I'm seeing the color red today. And that's all that I see.
They released new information about the shooter and his motives today. I'm not going to go into detail here because it's a sensitive topic and I don't want anyone to read something that may upset them. I shouldn't have read it either. But the need for answers and the pull towards wanting some sort of clue as to why this awful thing happened is crucial to my personal healing I suppose.
I was reading an article about Catherine Hubbard's family just last night. The circumstances they were in the day they found out that Catherine wouldn't be coming home tore me in two. Catherine's father was so far away the day of the shooting. He was in another country.

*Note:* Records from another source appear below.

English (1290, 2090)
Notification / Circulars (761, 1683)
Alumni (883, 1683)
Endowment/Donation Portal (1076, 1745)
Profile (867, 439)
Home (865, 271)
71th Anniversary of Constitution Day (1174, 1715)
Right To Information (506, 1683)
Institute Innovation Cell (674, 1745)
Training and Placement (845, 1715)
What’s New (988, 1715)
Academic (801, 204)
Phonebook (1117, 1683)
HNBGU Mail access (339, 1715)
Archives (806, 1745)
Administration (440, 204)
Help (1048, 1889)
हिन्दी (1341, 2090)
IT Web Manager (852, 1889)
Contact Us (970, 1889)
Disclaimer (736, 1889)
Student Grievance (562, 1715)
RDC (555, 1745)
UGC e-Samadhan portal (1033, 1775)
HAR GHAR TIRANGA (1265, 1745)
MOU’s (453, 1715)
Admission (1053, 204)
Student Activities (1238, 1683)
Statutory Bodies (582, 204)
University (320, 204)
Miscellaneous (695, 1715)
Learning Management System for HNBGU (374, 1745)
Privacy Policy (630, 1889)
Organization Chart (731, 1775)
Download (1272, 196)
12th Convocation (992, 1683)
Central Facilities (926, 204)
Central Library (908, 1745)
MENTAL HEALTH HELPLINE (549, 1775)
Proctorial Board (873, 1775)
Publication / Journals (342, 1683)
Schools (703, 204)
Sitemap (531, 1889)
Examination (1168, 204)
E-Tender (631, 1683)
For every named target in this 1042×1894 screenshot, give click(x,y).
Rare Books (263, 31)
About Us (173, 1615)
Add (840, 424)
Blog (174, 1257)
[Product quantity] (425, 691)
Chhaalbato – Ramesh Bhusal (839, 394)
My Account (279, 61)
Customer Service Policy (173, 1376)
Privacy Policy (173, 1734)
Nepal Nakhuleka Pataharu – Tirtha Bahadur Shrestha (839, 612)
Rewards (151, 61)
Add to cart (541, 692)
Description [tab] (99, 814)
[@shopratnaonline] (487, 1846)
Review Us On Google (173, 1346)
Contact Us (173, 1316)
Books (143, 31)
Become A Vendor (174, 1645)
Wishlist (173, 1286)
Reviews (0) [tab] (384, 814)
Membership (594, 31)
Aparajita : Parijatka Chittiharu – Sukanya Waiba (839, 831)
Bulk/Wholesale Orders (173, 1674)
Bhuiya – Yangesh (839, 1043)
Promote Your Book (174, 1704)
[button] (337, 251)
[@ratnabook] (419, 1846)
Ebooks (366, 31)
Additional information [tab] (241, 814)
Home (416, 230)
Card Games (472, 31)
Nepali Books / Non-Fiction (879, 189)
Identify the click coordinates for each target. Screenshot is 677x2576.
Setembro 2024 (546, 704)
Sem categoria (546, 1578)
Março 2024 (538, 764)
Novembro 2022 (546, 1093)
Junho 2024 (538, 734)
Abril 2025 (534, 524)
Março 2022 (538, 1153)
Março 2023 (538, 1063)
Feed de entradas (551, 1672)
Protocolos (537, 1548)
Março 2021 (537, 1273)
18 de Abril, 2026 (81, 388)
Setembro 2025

Can you imagine? I'm crying all over again just thinking about how badly my heart would have exploded on the spot if I had received the news that he did and if I were that far away. How much worse could that situation possibly have gotten?
All for a coward with a gun. How much less of a man could you possibly be? How much less of a human being? To walk into an elementary school, loaded down with more guns than the SEAL team did when they went after Bin Laden- to gun down babies and unarmed women.
And a mother that turned a blind eye to all the warning signs and continued to supply the weapons that would do so much harm.
What were you thinking?
I was not in your shoes. I have no right to judge. But it doesn't stop me from wanting to judge. To yell and scream and curse both your names. And to hope that your final judgement is fitting.
I'm so very angry today. And so very sad.
I'm going to require some very large and long hugs from my little boy tonight. Do the same with your babies please.